- [About this exercise]: For every line in the material below that holds "aileden", report the line.

*** Opening Raw data ***

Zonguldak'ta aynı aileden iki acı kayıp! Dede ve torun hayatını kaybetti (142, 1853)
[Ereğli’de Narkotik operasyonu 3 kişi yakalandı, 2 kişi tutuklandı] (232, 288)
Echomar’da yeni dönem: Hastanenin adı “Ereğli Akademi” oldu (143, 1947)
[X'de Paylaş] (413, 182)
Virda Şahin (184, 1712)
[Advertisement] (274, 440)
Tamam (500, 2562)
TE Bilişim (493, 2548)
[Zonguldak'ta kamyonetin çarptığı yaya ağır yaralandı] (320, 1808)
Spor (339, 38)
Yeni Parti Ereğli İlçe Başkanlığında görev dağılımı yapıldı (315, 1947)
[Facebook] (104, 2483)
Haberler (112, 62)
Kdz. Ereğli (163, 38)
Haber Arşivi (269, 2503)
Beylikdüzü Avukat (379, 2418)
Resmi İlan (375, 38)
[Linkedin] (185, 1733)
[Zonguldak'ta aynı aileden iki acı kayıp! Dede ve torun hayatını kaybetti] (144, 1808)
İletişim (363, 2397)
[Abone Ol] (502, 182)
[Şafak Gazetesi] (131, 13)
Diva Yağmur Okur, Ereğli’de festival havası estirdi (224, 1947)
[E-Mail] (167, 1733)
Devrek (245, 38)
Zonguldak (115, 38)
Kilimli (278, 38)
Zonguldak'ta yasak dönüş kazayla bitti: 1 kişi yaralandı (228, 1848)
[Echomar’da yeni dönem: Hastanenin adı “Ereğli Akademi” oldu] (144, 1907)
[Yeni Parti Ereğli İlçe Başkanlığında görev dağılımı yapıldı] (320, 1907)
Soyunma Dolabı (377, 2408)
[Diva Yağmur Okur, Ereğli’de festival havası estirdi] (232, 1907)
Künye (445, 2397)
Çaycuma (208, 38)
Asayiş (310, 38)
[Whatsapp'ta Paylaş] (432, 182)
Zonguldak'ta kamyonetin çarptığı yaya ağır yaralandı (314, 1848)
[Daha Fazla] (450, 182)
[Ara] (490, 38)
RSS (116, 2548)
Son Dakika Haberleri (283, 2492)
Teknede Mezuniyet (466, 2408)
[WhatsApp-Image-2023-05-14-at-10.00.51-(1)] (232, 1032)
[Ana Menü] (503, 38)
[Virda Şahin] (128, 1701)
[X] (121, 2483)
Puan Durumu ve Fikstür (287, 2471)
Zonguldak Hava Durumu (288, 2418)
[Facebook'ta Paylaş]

*** Closing Raw data ***

- [Reply]:
Zonguldak'ta aynı aileden iki acı kayıp! Dede ve torun hayatını kaybetti (142, 1853)
[Zonguldak'ta aynı aileden iki acı kayıp! Dede ve torun hayatını kaybetti] (144, 1808)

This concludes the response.